The problem with Scouting is that you definitely can get a great experience out of it, with a ton of valuable learning and practical skills... with the right dads, using common sense to flout the technical rules when needed. And then you get the same rank as the useless pussy who was hand-held through a badge mill.

Don't even get me started on fucking popcorn.

I honestly think, for the money you'd spend, you'd get a better experience just organizing a hiking group out of the youth members at the local gun/archery range. You just have to be willing to tolerate a bit of risk and tell the most timid moms to STFU and deal.

In conclusion, while I think totally cutting ties is kind of petty and stupid, well, so is modern Scouting America.

Feels cringe to post twice, but something stood out to me on a quick reread: the original post doesn't actually describe 2020s-era boys' interest in or aptitude for helping other people, for doing one's duty to God and country, or keeping morally straight-- much less in, per Baden-Powell's original oath, "doing my best to help others, whatever it may cost me." Instead, it sounds as though they empirically enjoyed (a) casual unfocused play-violence/chaos (pin spearing) and (b) short bouts of running around in parks and fields, i.e. two of the highest-reward, lowest-discipline, lowest-skill-demand activities possible, already familiar from videogames.

The OP presumes that since safety is coded feminine to him, reintroducing risk, competition and violence will naturally lead boys to develop masculine virtues. I have no problem with risk and violence per se, but the old stories from when men actually engaged in these things make it quite clear that adventure and excitement are just occasional bright spots rolled in with a lot of discomfort, self-denial, patience and ego mortification in developing assorted masculine virtues. The miles gloriosus and similar tropes actually ridicule the sorts of people who get too immediately enthusiastic about themselves as adventure heroes bound for a life of fun and excellence. Presumably, that consistent ridicule is drawing on long cultural experience that vainglorious people don't go the distance in the end.

I'd be interested to follow the further adventures of this troop, especially since it doesn't sound as though there was meaningful resistance to OP's initial experiments. I do wonder whether it's true that with danger and violence in place, today's boys would eagerly line up for the less fun parts of the Baden-Powell program. Would those kids ever have had the interest or self-command to hang out around a shop for weeks just handing tools and watching the competent guys, like the builder of those Eagle Scout bridges presumably did thirty years ago? To sit quietly in the cold for hours on a hunting or fishing trip, then gamely return if the first day or seven weren't successful like the first 10 mintues of a game? I wish somebody would try working them up to these challenges and report back.

I joined a robotics competition when I was a kid, and they were in the process of converting it into the exact same boring social studies busywork you describe.
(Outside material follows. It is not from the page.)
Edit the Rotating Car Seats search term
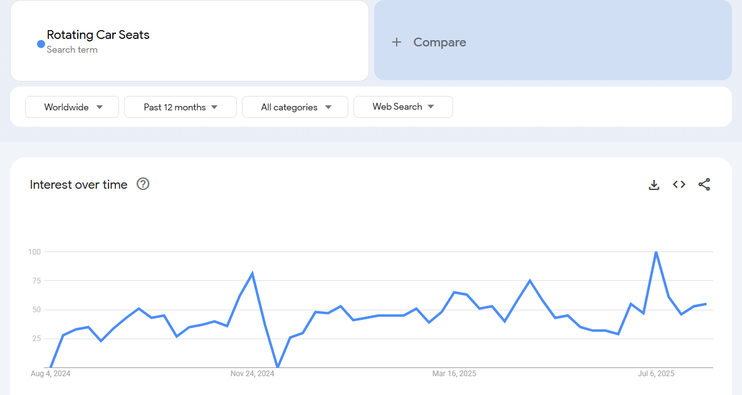This screenshot has width=742, height=395. click(98, 35)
In the time I was there, the robotics part of the robotics competition was reduced from 50% of your score to a piddling 25% of your score, with the other parts being 25% for "sportsmanship" and 50% for writing a stupid essay about environmentalism.

Even as a little kid it was obvious to me that the judges didn't like that whoever had the best robot would just win on the merit of their skills, leaving the judges with no power. Better to have a system where 75% of your score is decided by judge fiat. That way they can decide who wins based on who they like the most without the vulgarity of mere skill getting in the way.
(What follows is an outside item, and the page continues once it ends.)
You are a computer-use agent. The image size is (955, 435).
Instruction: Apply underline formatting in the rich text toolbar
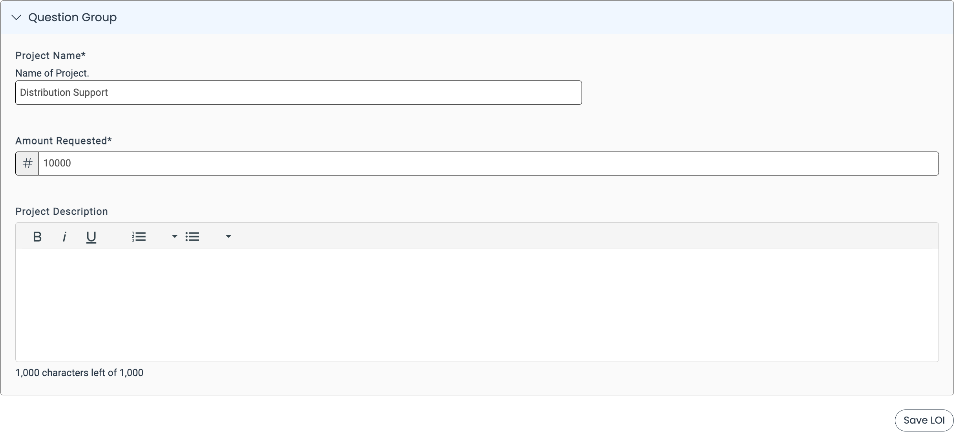coord(91,236)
I don't think this is a scouting thing, I think this is an everything thing. It mirrors the general trend of abolishing any scale that cannot have a thumb put on it. These are the same people who want to abolish standardized testing and replace it with personal essays and diversity statements. The point is to abolish everything objective and replace it with subjectivity, thereby concentrating more power in the hands of authority.
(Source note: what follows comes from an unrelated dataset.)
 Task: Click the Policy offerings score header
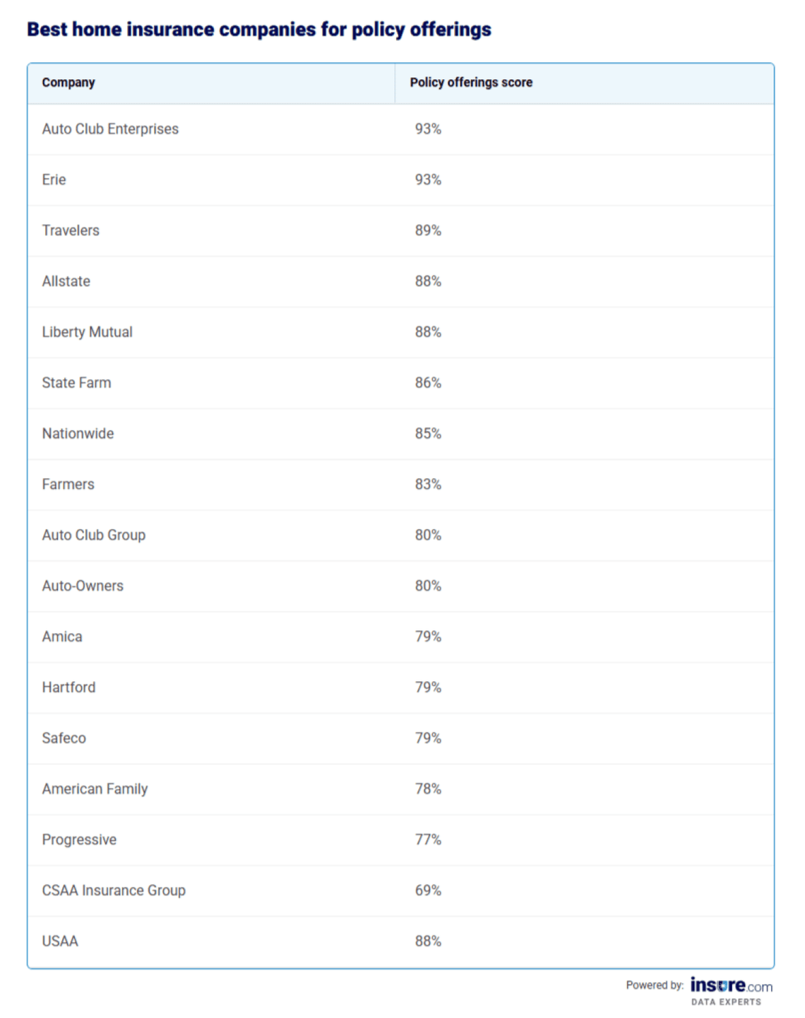pyautogui.click(x=471, y=83)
Why is it petty and stupid? The Military is not a general charity or some kind of all-around governmental funding/hosting agency. It has a very specific (though complex) goals and needs certain means and instruments to achieve these goals. If the army would suddenly declare it is founding a set of scholarships for people to learn play Ukulele while walking a tightrope, I'd be surprised - it doesn't seem to be aligned with the Military's mission at all. That doesn't mean I think playing ukuleles or walking tightropes is evil - it may be wonderful, but it's not what the Military is supposed to concern itself with. It used to be that Scouts embody all those qualities that the Military does concern itself with, so it made a lot of sense for them to cooperate. But Scouts are a separate organization, and they may decide they want to do some other thing now. Maybe concentrate on ukulele playing and tightrope walking, maybe on learning all the pronouns, maybe evaluating all the ways to be maximally safe and inclusive and writing them down in the notebook. The organization does what it wants to do. If that happened, and the goals of Scouts and Military are no longer aligned, why is it stupid to recognize this fact and part ways?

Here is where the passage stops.